By Jessica Urlichs
This is what I want to remember.
On our drive back from our holiday, I started to think about the unpacking I had to do, the washing, and about 100 other mundane tasks that were taking me away from the moment I was in.
I was tired. I was over it. The kids were carrying on in the back seat and I was rolling my eyes until they finally fell asleep.
As I watched the rain splattering off the windscreen, I couldn’t help but think of all the people who don’t make it home to their loved ones. The families who, one minute are listening to nursery rhymes on the car stereo, and the next are holes in their loved one's hearts and articles in the paper.
I turned around to look at my two sleeping children and felt scared. The type of scared you feel when love gets too overwhelming. Like now that you have it, you couldn’t live without it type of scared.
The sad truth is some of us don’t come back. It seems morbid to let other people's tragic circumstances make you feel fortunate. But maybe that’s what we need to take out of those tragedies. That tomorrow isn’t promised to you, nothing is, except this moment you choose to stay in, for however long you choose to stay in it.
The tasks we need to get done, the clean house, the money we chase for the next bill, the wanting better, the material things in life, more of this and of more of that. None of it matters.
You think it matters in the moment. But you’ll always have something on your ‘to do’ list the day you die. And without them, my children, the rest doesn’t matter to me.

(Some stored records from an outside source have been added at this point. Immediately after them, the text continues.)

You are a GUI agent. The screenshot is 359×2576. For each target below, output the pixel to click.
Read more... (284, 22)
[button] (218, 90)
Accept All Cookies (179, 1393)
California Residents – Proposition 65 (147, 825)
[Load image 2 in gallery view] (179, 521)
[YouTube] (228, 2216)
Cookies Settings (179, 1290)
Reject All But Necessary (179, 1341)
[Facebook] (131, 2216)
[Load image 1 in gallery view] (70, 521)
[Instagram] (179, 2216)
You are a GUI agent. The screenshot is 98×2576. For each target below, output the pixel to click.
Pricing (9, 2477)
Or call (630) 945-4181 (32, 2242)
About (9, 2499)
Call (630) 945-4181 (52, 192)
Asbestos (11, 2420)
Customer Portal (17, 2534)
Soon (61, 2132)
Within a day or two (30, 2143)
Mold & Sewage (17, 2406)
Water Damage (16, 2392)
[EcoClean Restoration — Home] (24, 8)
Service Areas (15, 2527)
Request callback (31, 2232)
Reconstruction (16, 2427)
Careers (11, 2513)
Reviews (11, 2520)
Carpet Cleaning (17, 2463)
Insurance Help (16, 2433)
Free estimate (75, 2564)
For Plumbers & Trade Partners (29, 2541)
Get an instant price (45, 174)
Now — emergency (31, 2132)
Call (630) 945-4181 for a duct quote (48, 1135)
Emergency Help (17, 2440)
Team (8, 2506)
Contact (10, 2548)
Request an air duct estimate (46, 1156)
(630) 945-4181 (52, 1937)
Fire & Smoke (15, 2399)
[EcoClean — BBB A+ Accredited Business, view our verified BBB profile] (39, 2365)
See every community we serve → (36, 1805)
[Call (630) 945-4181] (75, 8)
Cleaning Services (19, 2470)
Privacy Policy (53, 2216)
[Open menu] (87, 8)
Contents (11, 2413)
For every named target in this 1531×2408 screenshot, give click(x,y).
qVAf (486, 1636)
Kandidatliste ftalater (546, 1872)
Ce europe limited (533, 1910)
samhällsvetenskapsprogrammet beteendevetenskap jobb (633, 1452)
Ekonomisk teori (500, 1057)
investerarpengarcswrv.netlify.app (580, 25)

So Mama, hold them close. Watch them sleep a little longer. Steal that extra kiss while they’ll give them to you. When it all feels too much, find strength in knowing they’re one of your greatest achievements.
You are rich in love and lucky beyond measure. Be safe. Be present. Be grateful.
By Jessica Urlichs, an honest mom to two under two who gets that social media is best used to inspire, not influence.